No OS kernel itself poses any value to end users. Therefore an extensive effort is being put to run useful stuff on top of Mimiker kernel. We already have some success stories here, like running Doom (no interaction yet, though) and Lua language interpreter, but more elementary command line tools are needed. Our latest codebase brings a partial port of libc and libm from NetBSD. Just enough to run plenty of basic Unix tools like: cat, find, head, grep, kill, sed, tail, wc, and finally the Korn Shell ksh. We hope to make those tools part of Mimiker OS this semester!

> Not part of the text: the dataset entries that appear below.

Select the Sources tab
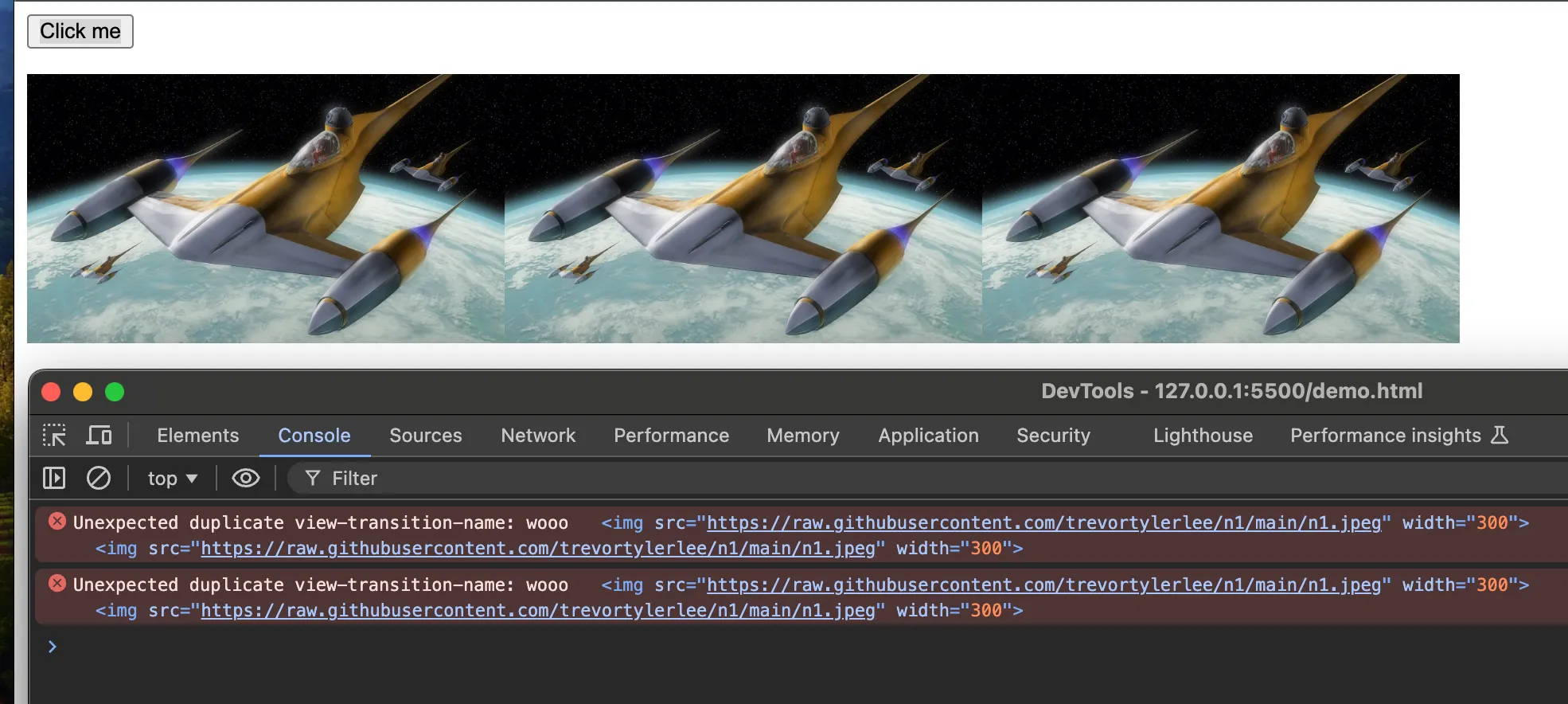click(425, 436)
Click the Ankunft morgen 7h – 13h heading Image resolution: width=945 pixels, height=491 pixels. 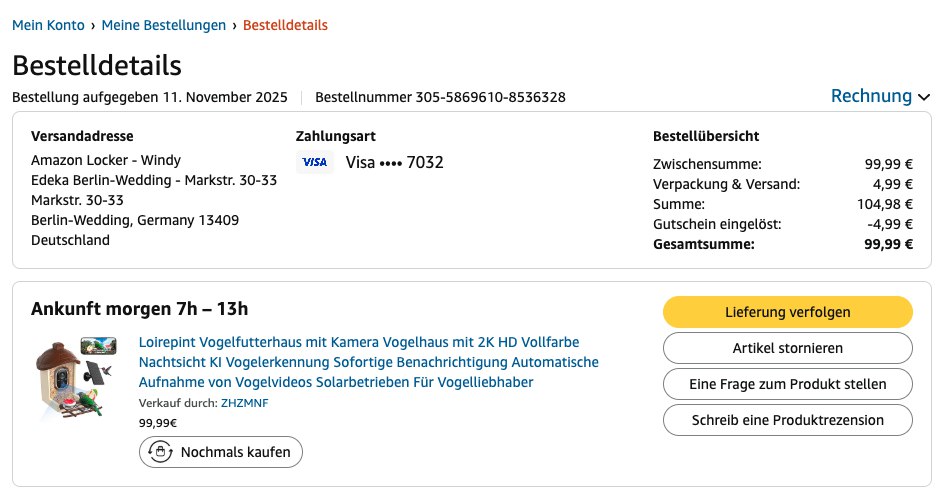[139, 308]
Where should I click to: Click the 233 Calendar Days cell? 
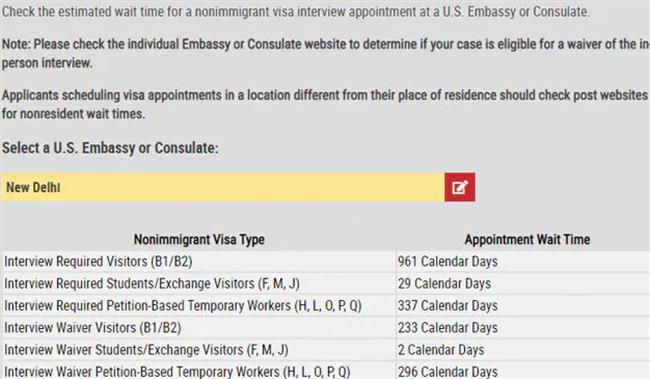(x=448, y=328)
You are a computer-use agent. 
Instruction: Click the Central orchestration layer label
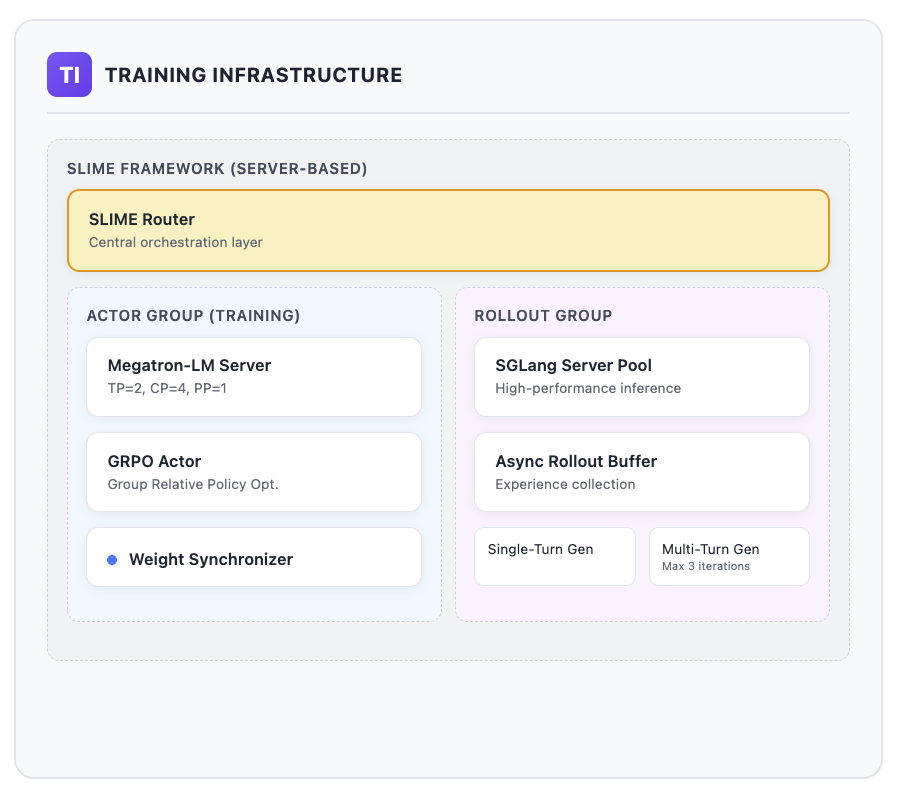click(175, 242)
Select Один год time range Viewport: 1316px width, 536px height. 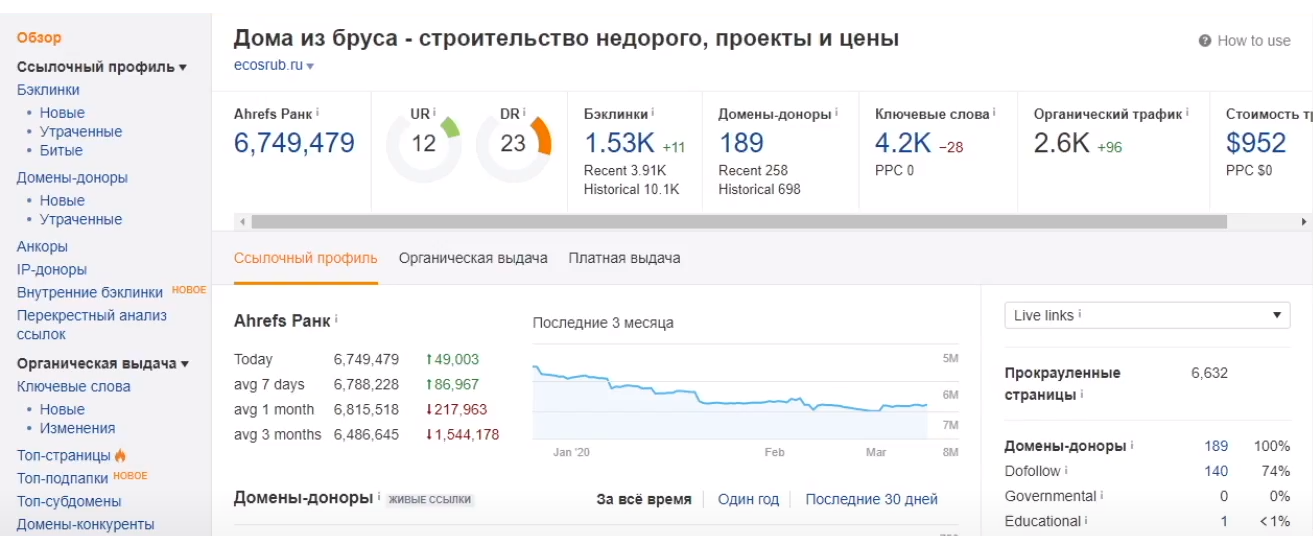[x=748, y=499]
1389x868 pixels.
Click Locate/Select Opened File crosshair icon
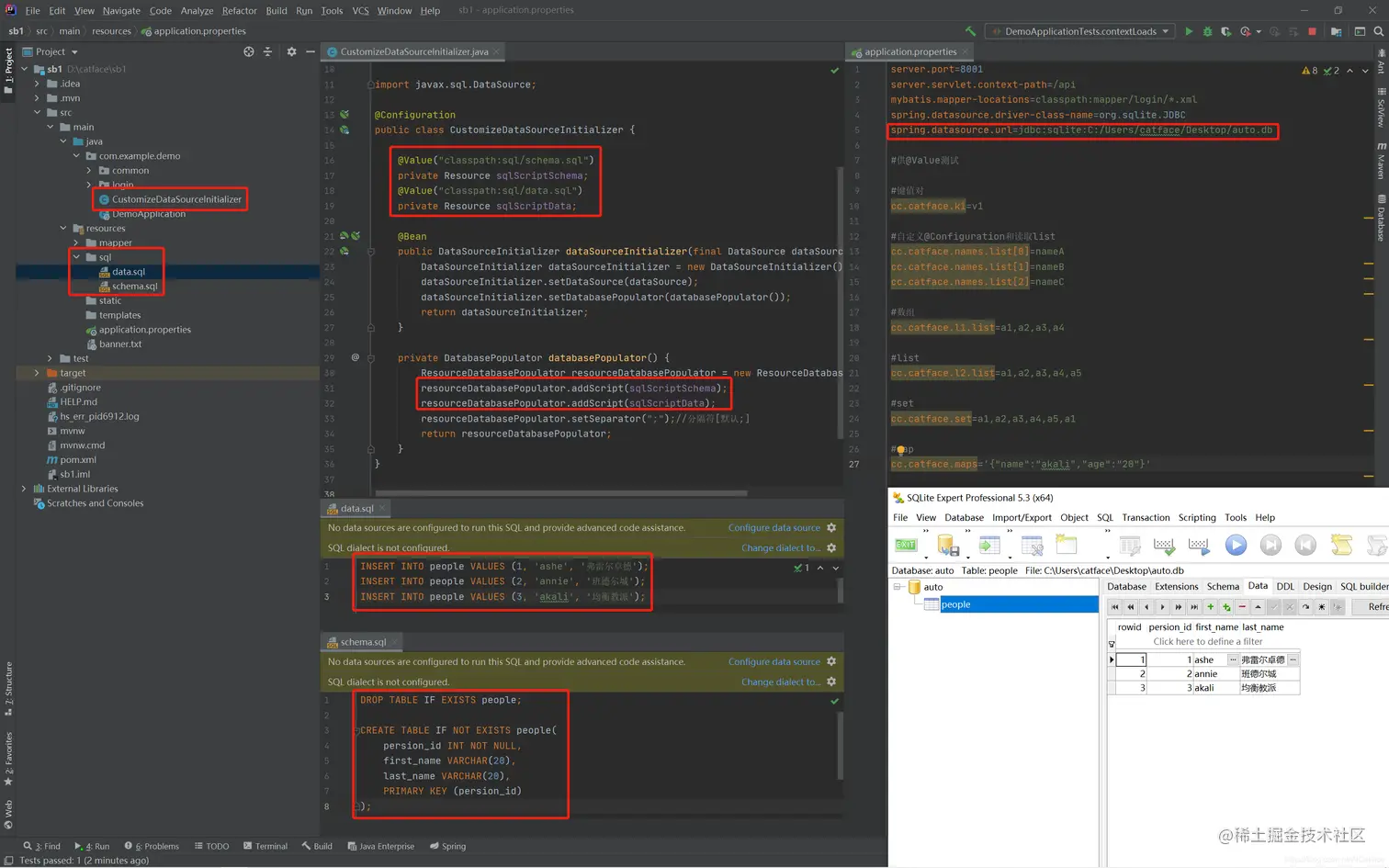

system call framework cleanup

Things stop working from time to time. That wouldn’t happen if we had more time to implement tests. Anyway, earlier changes to system call framework introduced bugs to getdirentries and execve syscalls, thus making ls command and lua interpreter crash. (fixed by jpsz)

non-local jumps: missing pieces

Standard C library functions setjmp and longjmp use sigprocmask and sigaltstack. However those calls were not implemented making lua and ksh crash. (fixed by jpsz)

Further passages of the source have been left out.